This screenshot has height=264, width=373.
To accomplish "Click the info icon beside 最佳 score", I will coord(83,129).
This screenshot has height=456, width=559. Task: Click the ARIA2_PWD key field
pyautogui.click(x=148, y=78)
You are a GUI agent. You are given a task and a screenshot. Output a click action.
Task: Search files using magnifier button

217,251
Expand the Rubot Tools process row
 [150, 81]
--
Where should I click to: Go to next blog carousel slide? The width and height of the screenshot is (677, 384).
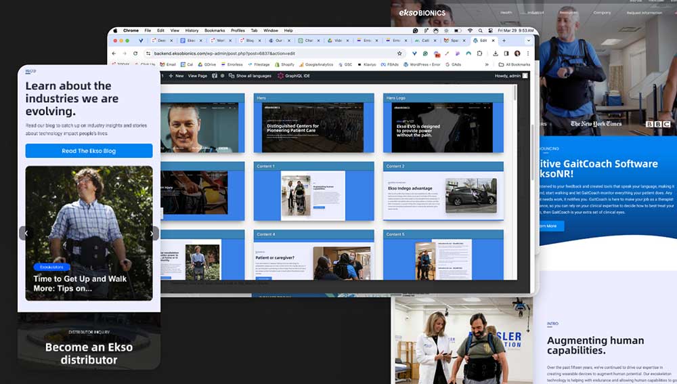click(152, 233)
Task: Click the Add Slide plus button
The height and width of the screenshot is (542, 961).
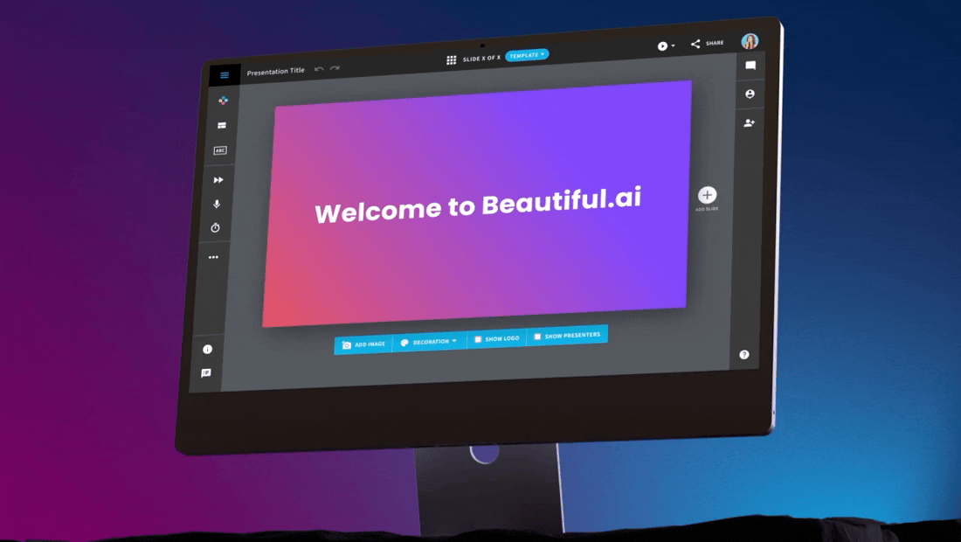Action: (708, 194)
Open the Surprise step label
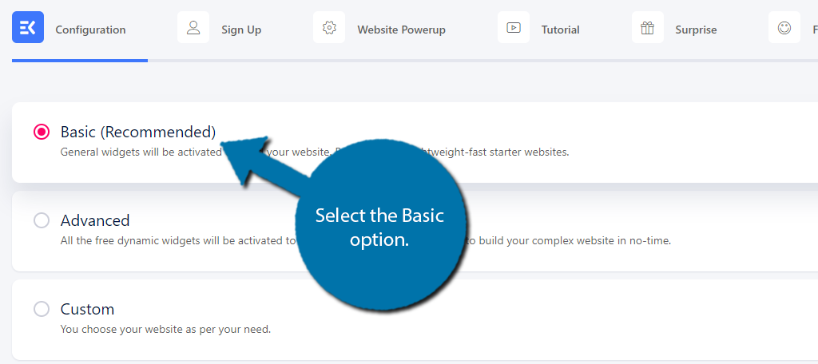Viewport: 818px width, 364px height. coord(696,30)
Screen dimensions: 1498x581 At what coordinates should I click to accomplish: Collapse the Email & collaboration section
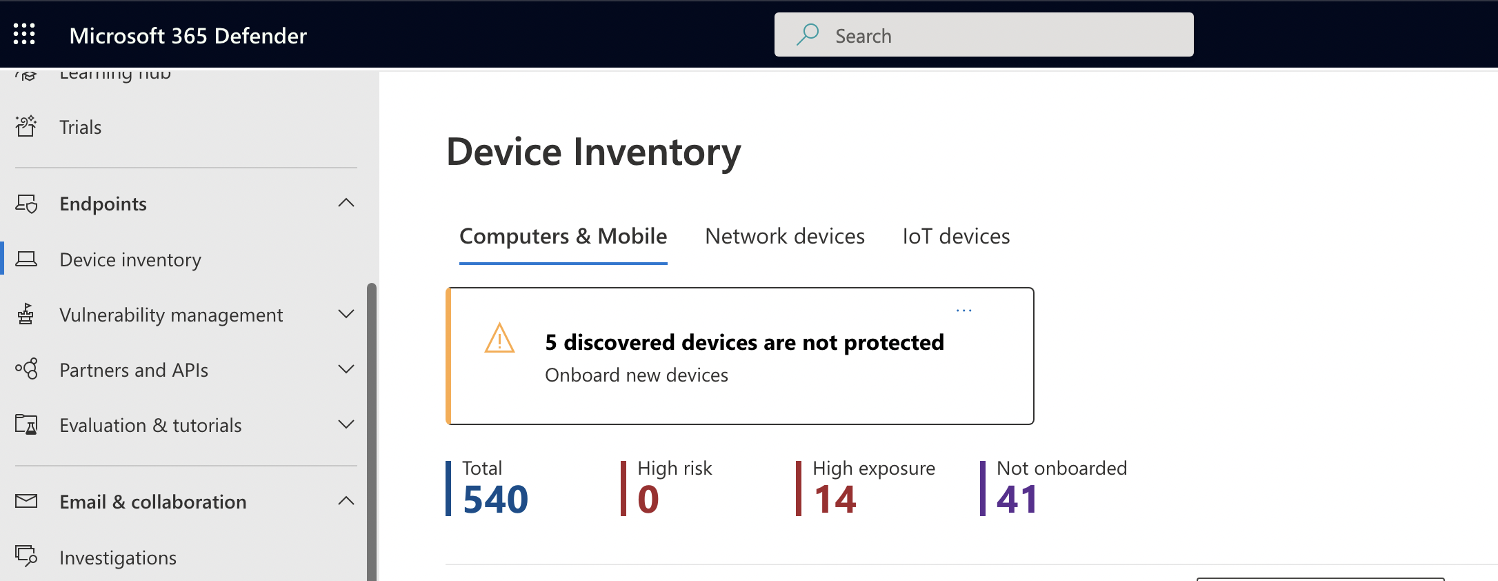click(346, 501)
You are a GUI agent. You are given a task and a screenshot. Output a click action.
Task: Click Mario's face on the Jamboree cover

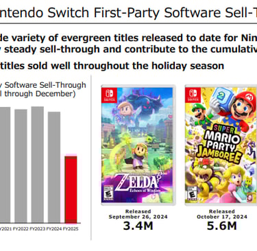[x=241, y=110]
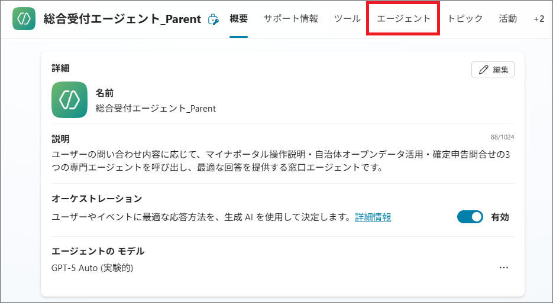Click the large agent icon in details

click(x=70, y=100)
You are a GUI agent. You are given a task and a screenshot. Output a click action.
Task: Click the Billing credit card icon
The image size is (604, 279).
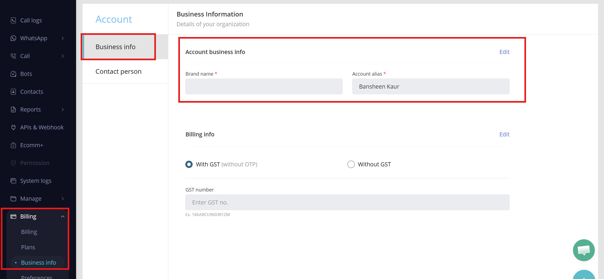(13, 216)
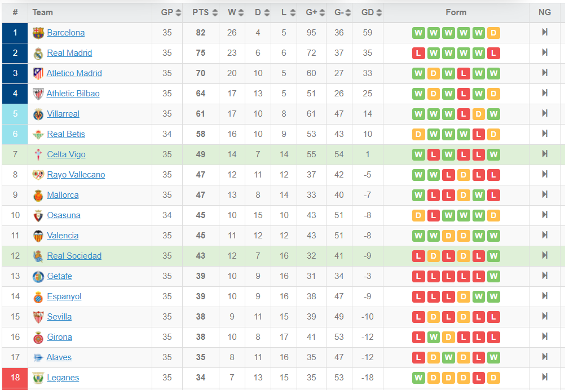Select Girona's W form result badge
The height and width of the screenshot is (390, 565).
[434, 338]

▶ Instructions to follow: For this exercise, please set down exactly the lines of the listing above from the line with "Task: Click Mario's" up to and including the line with "Task: Click the Billing credit card icon", and no pictures.

▶ Answer space:
Task: Click Mario's face on the Jamboree cover

[x=241, y=110]
Click the large agent icon in details

click(x=70, y=100)
You are a GUI agent. You are given a task and a screenshot. Output a click action.
Task: Click the Billing credit card icon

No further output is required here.